[start Records supplied]

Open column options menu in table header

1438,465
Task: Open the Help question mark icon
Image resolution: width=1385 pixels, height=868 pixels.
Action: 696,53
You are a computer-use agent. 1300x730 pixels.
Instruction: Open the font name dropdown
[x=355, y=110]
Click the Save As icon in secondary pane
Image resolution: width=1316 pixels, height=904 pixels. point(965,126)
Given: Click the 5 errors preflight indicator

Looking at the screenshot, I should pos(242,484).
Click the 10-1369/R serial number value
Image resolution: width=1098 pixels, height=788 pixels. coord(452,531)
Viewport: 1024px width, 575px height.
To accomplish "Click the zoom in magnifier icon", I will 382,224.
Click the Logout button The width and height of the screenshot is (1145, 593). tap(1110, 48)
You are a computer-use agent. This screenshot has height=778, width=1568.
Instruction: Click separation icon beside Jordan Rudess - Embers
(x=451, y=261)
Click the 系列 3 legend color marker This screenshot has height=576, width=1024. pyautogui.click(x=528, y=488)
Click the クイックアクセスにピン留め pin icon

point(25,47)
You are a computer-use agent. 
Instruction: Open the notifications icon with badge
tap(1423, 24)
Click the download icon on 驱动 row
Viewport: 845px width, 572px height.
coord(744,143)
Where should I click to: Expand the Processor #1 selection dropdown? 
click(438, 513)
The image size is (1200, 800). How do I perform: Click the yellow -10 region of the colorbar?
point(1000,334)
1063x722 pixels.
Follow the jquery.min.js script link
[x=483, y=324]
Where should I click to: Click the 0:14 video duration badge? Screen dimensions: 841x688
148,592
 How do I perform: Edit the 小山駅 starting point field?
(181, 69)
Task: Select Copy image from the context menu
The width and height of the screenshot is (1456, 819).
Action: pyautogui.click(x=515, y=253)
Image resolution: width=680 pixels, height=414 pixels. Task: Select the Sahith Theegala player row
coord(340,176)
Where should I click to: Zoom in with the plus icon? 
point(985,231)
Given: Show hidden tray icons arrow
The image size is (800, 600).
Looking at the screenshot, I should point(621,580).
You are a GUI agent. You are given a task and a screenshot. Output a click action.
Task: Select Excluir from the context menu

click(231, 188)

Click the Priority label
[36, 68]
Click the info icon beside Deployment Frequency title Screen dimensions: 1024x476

[end Records supplied]

## Job
Return the records unchanged, beginning at the line that contains "Task: Select Copy image from the context menu" and stopping after the last line of the records.

## Finished exercise
Task: Select Copy image from the context menu
The width and height of the screenshot is (1456, 819).
Action: pyautogui.click(x=515, y=253)
Image resolution: width=680 pixels, height=414 pixels. Task: Select the Sahith Theegala player row
coord(340,176)
Where should I click to: Zoom in with the plus icon? 
point(985,231)
Given: Show hidden tray icons arrow
The image size is (800, 600).
Looking at the screenshot, I should point(621,580).
You are a GUI agent. You are given a task and a screenshot. Output a click action.
Task: Select Excluir from the context menu

click(231, 188)

Click the Priority label
[36, 68]
Click the info icon beside Deployment Frequency title Screen dimensions: 1024x476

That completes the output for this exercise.